В таких тавернах, как эта, Марине еще бывать не доводилось. То есть она слышала от Неда, что в портовых забегаловках кладут в суп кошек, а по залу бегают крысы, но не слишком в это верила. Как оказалось, зря. Здесь крыс было в избытке. На хвост одной из них, что-то угрызающей прямо около порога, Марина наступила. Была бы она правильной леди, упала бы в обморок или хотя бы завизжала. Но она промолчала, только постаралась лучше смотреть под ноги, чтобы не наступить еще на какую-нибудь пакость, прячущуюся в подгнившей соломе, устилающей пол вперемешку с объедками и неопознаваемым мусором.
Наверное, именно потому, что она слишком внимательно смотрела под ноги, а еще, быть может, по причине густого, дымного и воняющего горелой капустой и переваренной рыбой полумрака она не сразу разглядела компанию за дальним, в самом темном углу, столом. Пойми она сразу, кто там сидел, и история повернулась бы совсем иначе.
Но мы не будем гадать, как сложилась бы судьба Марины, зайди она в тот вечер в соседнюю таверну, а узнаем, как все было на самом деле.
Итак, Марина с Недом расположились в другом темном углу. Это было несложно, потому как в таверне все места были темными, а посетителей, кроме них и компании в дальнем углу, не было вовсе. Нед заказал кислого молока, хлеба и зажаренную целиком курицу, тихонько пояснив Марине, что рагу или отбивную тут брать нельзя, если не хочешь съесть дохлую собаку. Заказ принесли быстро, Марина едва успела сосчитать мужчин, вполголоса разговаривающих о каком-то редком грузе: их была ровно дюжина; и рассмотреть висящие под потолком связки лука: гнилого, чтоб пьяницы его не обрывали на закуску. Кроме лука под потолком болтались ветви рябины, по поверьям, отгоняющие нечисть, и пара пыльных, давно погасших масляных светильников. Видимо, содержатель таверны решил, что трех узеньких окошек, затянутых промасленным пергаментом, для освещения вполне достаточно.
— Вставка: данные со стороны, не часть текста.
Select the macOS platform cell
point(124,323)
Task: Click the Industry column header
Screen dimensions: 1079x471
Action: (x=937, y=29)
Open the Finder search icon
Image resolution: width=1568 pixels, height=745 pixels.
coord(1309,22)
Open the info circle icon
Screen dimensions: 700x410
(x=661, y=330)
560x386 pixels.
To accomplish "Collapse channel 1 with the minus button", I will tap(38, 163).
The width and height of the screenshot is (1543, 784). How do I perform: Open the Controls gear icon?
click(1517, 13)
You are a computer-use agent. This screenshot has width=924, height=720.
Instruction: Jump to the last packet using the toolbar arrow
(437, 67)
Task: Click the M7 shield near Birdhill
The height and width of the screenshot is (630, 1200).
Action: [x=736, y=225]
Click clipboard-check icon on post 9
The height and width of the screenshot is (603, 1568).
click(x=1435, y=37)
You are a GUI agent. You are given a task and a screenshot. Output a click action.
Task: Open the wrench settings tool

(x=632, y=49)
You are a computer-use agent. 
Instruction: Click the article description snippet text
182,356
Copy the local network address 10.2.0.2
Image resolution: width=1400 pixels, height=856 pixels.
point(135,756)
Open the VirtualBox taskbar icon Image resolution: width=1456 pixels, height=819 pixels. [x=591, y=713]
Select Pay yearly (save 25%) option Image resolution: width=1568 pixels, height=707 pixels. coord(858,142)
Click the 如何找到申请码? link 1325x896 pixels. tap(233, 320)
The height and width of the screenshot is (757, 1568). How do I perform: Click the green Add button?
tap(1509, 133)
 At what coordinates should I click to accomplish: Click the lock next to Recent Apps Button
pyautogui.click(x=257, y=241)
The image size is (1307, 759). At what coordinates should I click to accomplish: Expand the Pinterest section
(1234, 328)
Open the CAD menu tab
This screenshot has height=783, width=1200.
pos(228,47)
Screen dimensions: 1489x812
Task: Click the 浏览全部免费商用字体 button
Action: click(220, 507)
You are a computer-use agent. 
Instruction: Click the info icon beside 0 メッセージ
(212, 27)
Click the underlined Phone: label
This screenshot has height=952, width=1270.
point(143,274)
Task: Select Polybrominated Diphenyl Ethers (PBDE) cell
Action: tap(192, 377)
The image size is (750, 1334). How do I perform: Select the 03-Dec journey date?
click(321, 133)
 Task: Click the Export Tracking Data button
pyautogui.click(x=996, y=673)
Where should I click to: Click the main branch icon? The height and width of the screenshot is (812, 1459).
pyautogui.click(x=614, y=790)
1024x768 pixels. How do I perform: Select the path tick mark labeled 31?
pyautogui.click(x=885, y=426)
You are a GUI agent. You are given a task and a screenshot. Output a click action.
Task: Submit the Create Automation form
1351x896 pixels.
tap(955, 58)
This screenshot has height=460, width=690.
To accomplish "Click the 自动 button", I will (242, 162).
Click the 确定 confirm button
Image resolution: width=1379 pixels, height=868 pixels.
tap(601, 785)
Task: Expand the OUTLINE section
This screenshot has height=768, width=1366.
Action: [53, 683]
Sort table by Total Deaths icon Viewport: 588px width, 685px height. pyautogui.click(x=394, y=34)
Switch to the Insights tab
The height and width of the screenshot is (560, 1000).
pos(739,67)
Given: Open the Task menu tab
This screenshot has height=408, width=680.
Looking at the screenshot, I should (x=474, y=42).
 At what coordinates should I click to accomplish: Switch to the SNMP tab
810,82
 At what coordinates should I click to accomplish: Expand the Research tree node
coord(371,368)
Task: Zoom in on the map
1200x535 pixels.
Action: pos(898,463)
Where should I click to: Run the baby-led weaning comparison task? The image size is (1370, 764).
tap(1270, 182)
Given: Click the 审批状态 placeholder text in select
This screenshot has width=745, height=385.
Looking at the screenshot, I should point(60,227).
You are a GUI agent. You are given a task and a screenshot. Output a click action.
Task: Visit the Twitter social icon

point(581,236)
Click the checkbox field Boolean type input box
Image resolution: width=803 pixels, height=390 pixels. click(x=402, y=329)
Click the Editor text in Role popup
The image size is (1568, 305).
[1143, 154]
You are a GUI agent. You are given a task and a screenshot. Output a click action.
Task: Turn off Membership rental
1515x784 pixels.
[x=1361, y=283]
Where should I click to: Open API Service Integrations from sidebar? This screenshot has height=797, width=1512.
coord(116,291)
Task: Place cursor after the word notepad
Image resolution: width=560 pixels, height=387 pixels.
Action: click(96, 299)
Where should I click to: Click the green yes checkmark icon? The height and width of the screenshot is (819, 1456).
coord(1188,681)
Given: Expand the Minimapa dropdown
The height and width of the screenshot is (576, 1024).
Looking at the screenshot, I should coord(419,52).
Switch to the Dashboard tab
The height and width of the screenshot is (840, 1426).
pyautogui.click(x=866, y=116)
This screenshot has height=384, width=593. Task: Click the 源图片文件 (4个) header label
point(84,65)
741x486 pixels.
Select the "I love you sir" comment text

Пока она пила молоко и жевала клеклый хлеб, потому что не решилась попробовать странно зеленоватую и волосатую курицу, прислушивалась к разговору и разглядывала спину одного из компании, в отличие от прочих обтянутую дорогим камзолом и чересчур грузную для слуги или наемника. При виде этой спины ей было как-то не по себе, тем более что из обрывков разговора стало понятно, что редким товаром, за который этот богатей платил золотом, был флорентийский яд. Отец рассказывал, что таким ядом одна вдовствующая королева пропитала страницы книги, затем подарила ее своему сыну-королю, и тот скончался после тяжелой болезни.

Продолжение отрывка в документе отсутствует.